I don’t lead very many domestic tours in the winter. Typically after September and before May, I might lead 2-3 torus each year in northern Utah. Generally, these are 1/2 day or day trips where a client happens to be in Utah for something else and wants to maximize their time. I don’t really advertise much in the way of winter tours as there hasn’t been as much interest in the past—but I likely am missing out on some opportunities (Rosy-finches, gulls, and raptors come to mind). In any event, this past week I led what will likely be the only winter tour I do this year due to the pandemic, and it turned out to be a pretty good day.

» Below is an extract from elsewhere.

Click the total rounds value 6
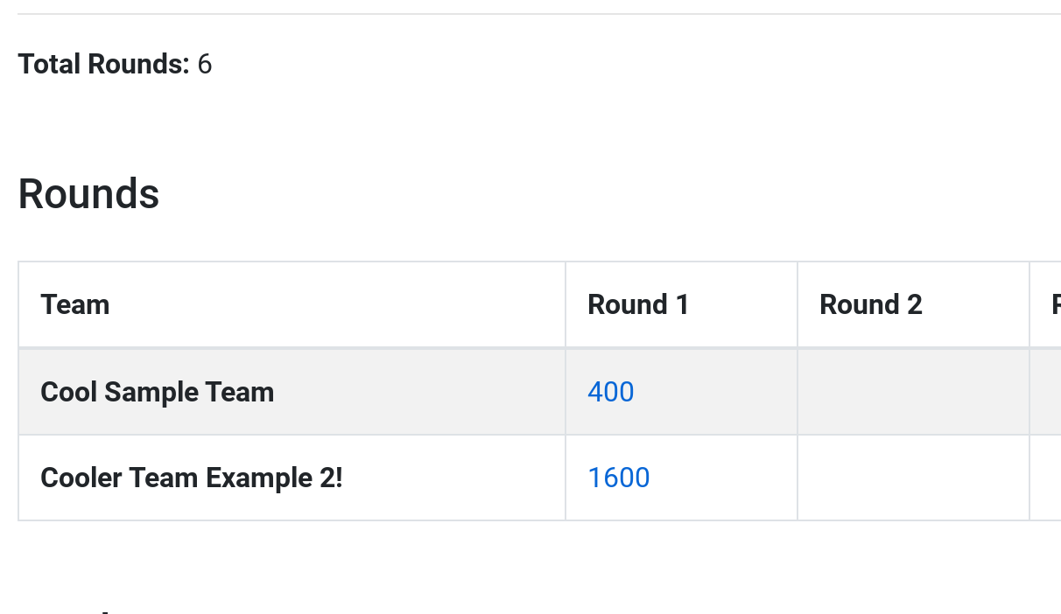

My client, from Minnesota, was looking for a chance to pick up a few lifers while in town helping family during an adoption. With a small target list including some difficult to find birds, I recommended an itinerary that I thought could maximize our time, and also shared some self-guided information to help them outside of our tour on more far-ranging species. If you book a specific tour with me but need help finding some other birds, don’t hesitate to ask—I can usually provide a few options to help you on your quest.

For our day trip, we would start at Antelope Island State Park, then visit a few sites along the Great Salt Lake before trying for a vagrant sparrow, and pygmy-owl to wrap the day. But like so many private tours, we shifted gears and changes course early on as we started birding.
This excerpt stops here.